[Stored items]
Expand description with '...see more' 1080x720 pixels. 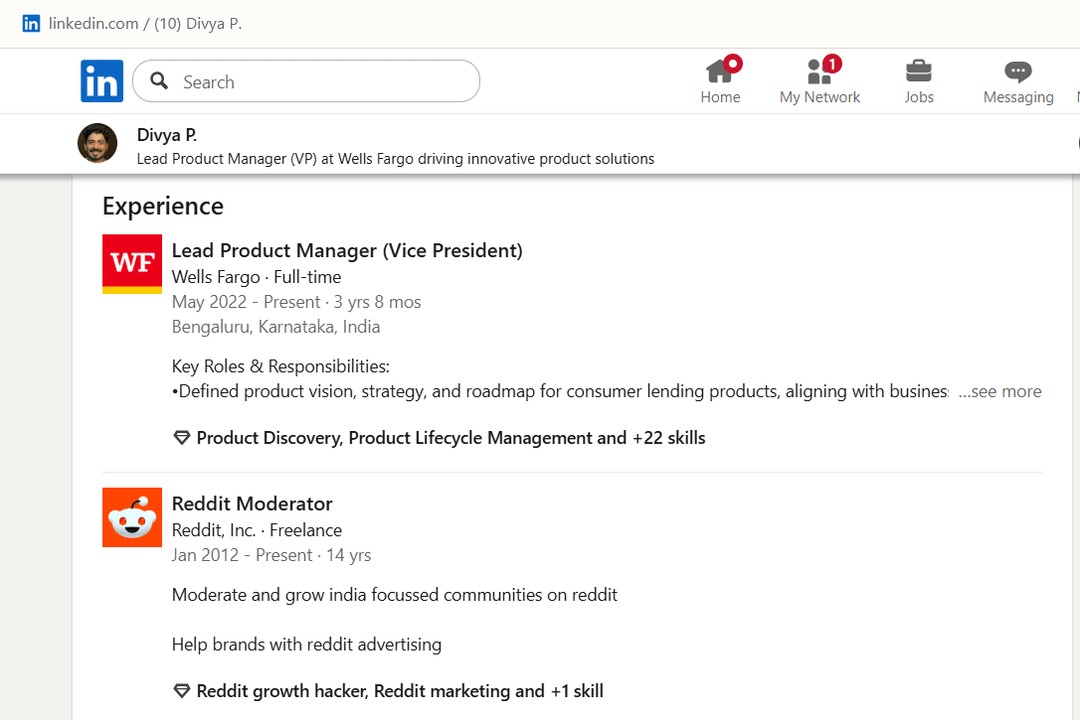[x=999, y=391]
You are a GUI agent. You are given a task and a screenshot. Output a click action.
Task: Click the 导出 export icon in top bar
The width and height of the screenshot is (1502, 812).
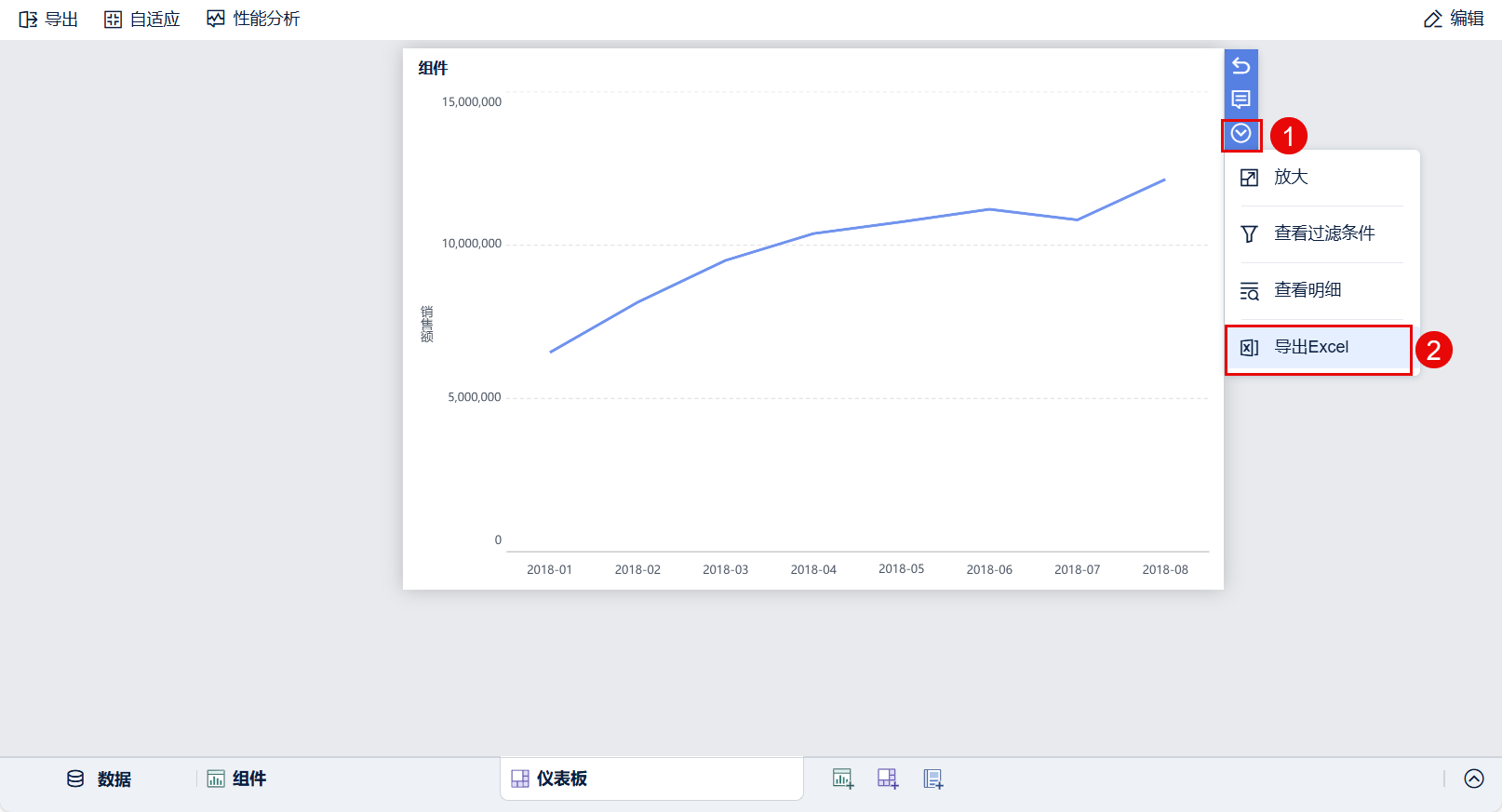[29, 20]
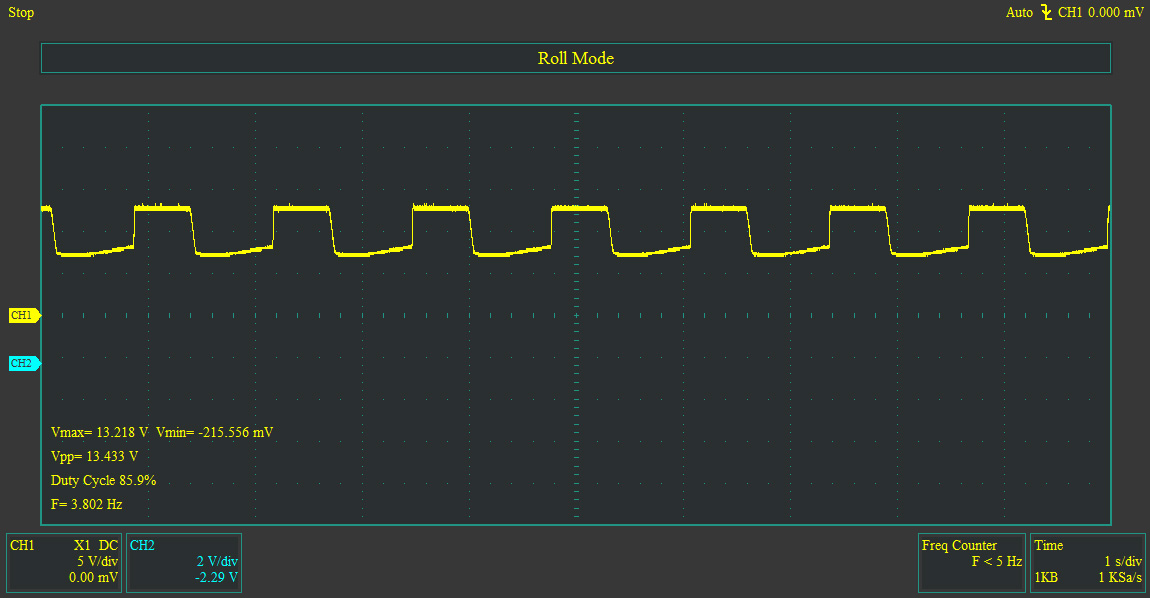Open the Auto trigger mode setting

1019,12
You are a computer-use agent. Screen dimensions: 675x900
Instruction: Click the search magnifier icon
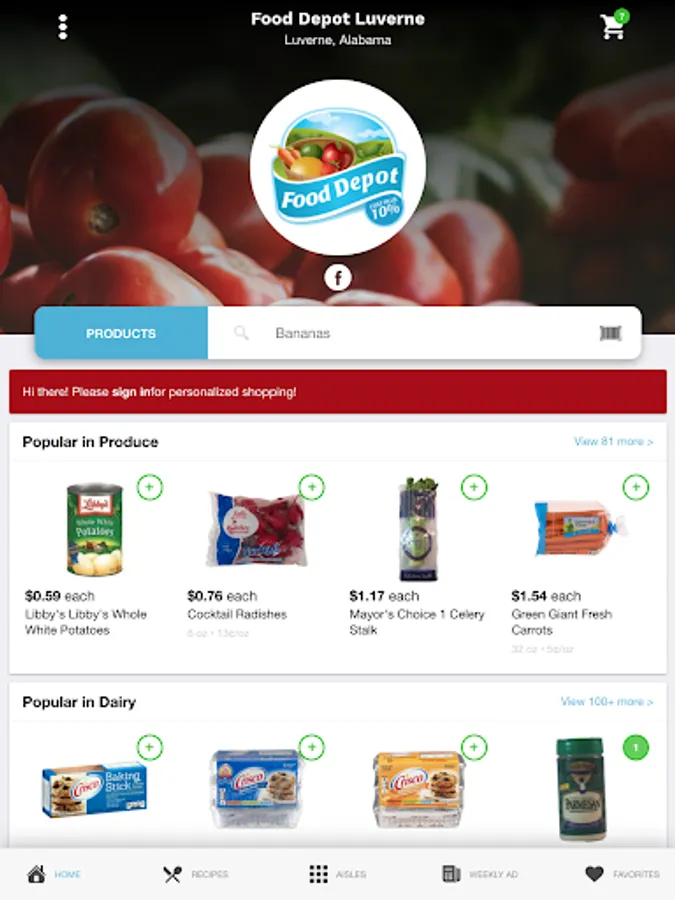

| WORK TO BE COMPLETED |
Each line in the records above with "icon" must be returned.

| ANSWER SPACE |
Task: Click the 导出 export icon in top bar
Instruction: Click the search magnifier icon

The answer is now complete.